CVApr 10, 2025

On Model and Data Scaling for Skeleton-based Self-Supervised Gait Recognition

arXiv:2504.07598v12 citationsh-index: 13
Originality Incremental advance
AI Analysis

This work provides practical insights into resource allocation and performance estimation for real-world gait recognition systems, addressing a domain-specific problem in computer vision biometrics.

The authors tackled the problem of scaling skeleton-based self-supervised gait recognition by conducting an empirical study to quantify the effects of data quantity, model size, and compute on performance, finding predictable power-law improvements with increased scale and that data and compute scaling significantly influence downstream accuracy.

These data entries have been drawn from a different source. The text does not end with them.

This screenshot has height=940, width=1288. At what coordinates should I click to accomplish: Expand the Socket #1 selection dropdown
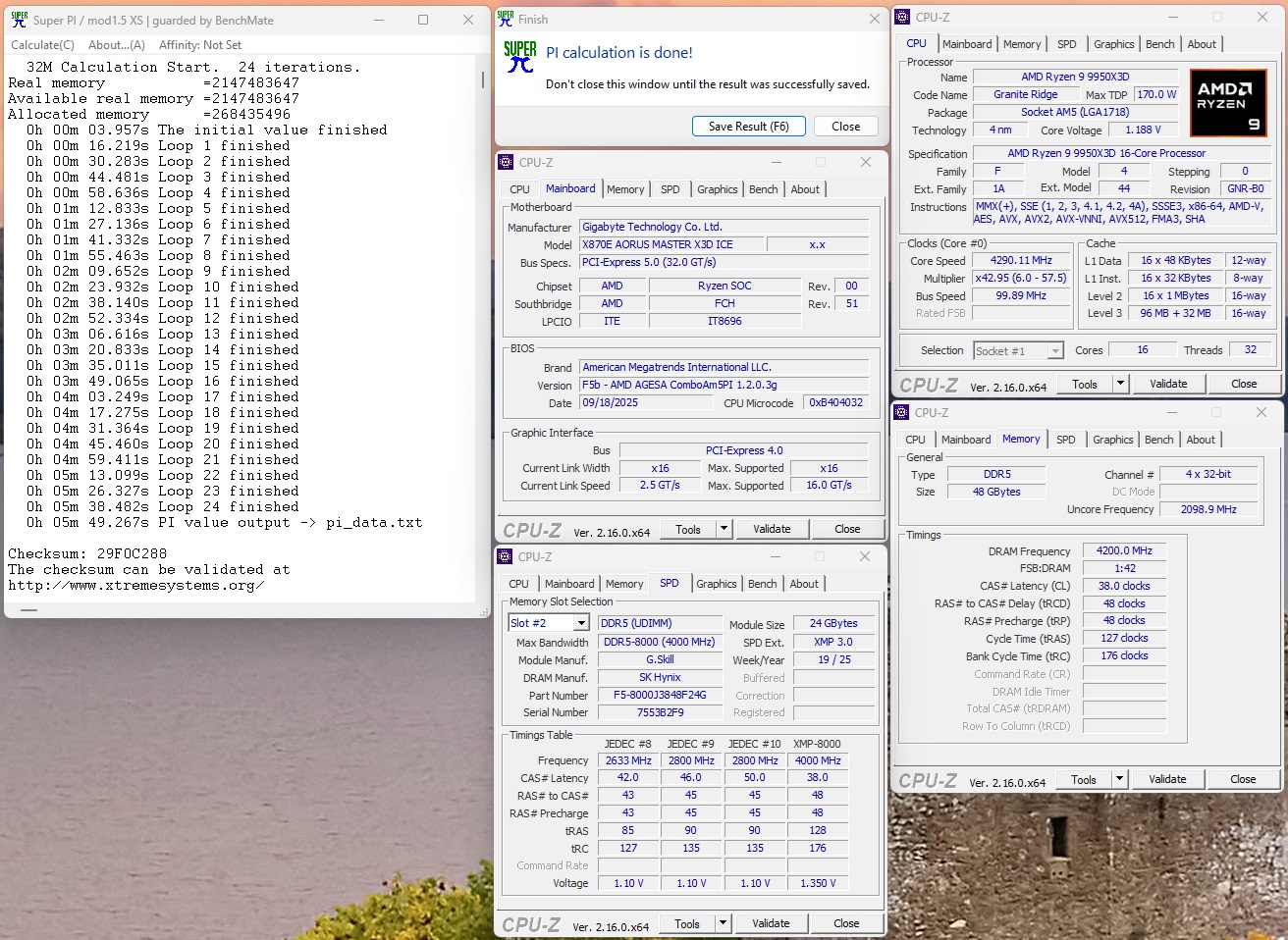[x=1055, y=351]
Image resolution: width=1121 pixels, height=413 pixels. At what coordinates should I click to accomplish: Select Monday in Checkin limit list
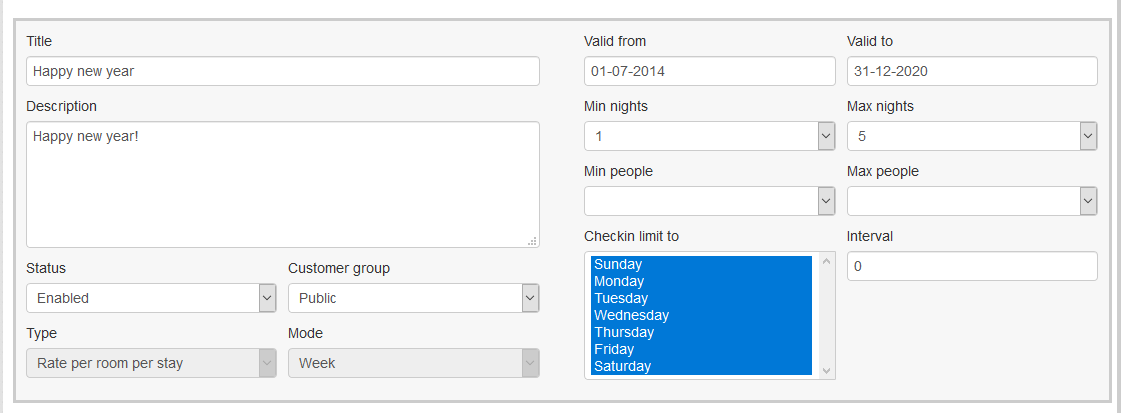(700, 281)
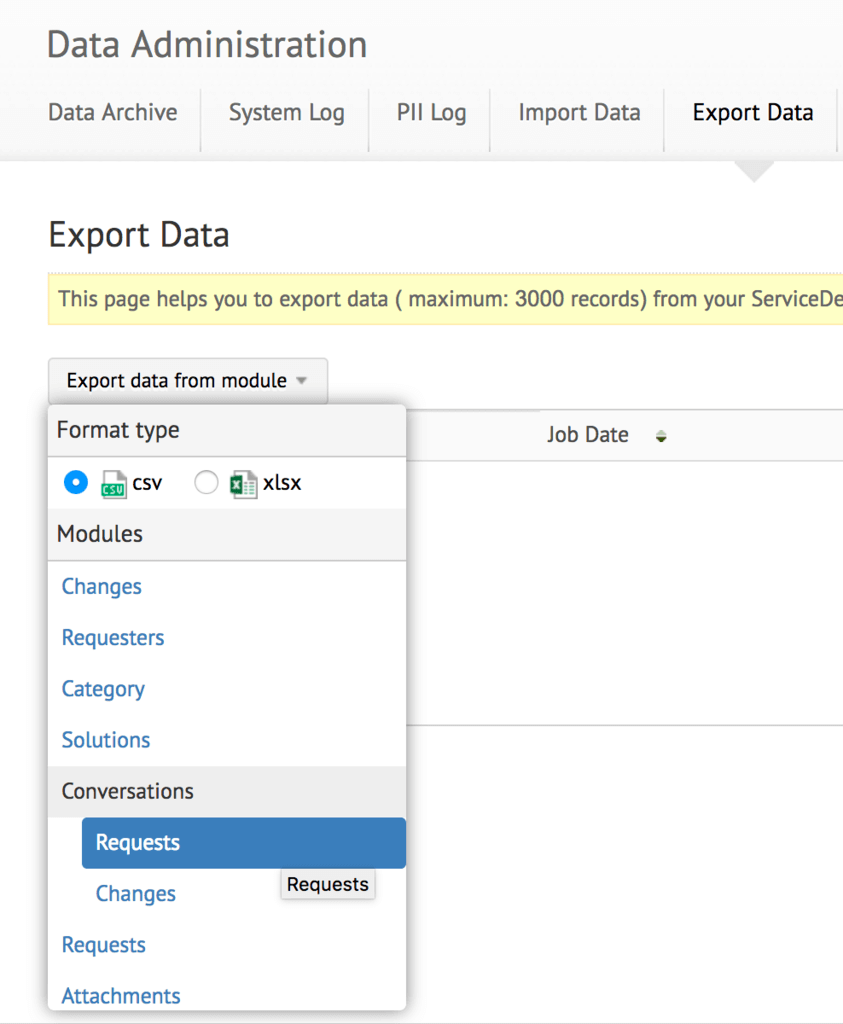Screen dimensions: 843x1024
Task: Switch to the Data Archive tab
Action: (x=113, y=113)
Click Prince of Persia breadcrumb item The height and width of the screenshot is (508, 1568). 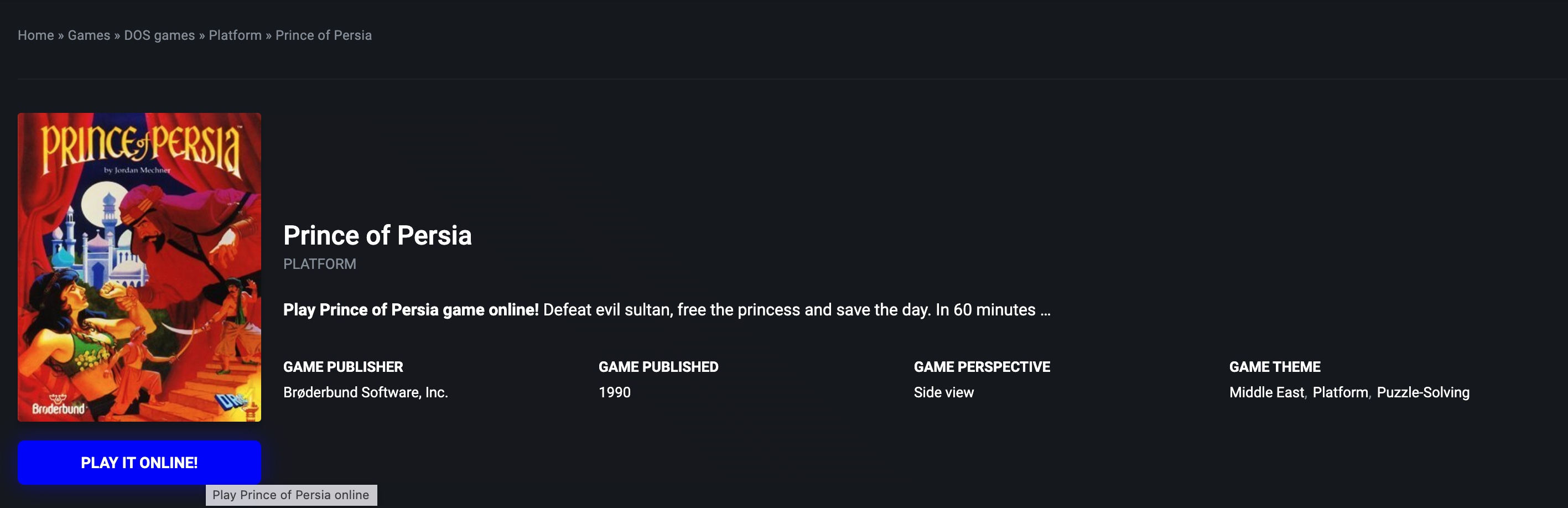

Gait recognition from video streams is a challenging problem in computer vision biometrics due to the subtle differences between gaits and numerous confounding factors. Recent advancements in self-supervised pretraining have led to the development of robust gait recognition models that are invariant to walking covariates. While neural scaling laws have transformed model development in other domains by linking performance to data, model size, and compute, their applicability to gait remains unexplored. In this work, we conduct the first empirical study scaling on skeleton-based self-supervised gait recognition to quantify the effect of data quantity, model size and compute on downstream gait recognition performance. We pretrain multiple variants of GaitPT - a transformer-based architecture - on a dataset of 2.7 million walking sequences collected in the wild. We evaluate zero-shot performance across four benchmark datasets to derive scaling laws for data, model size, and compute. Our findings demonstrate predictable power-law improvements in performance with increased scale and confirm that data and compute scaling significantly influence downstream accuracy. We further isolate architectural contributions by comparing GaitPT with GaitFormer under controlled compute budgets. These results provide practical insights into resource allocation and performance estimation for real-world gait recognition systems.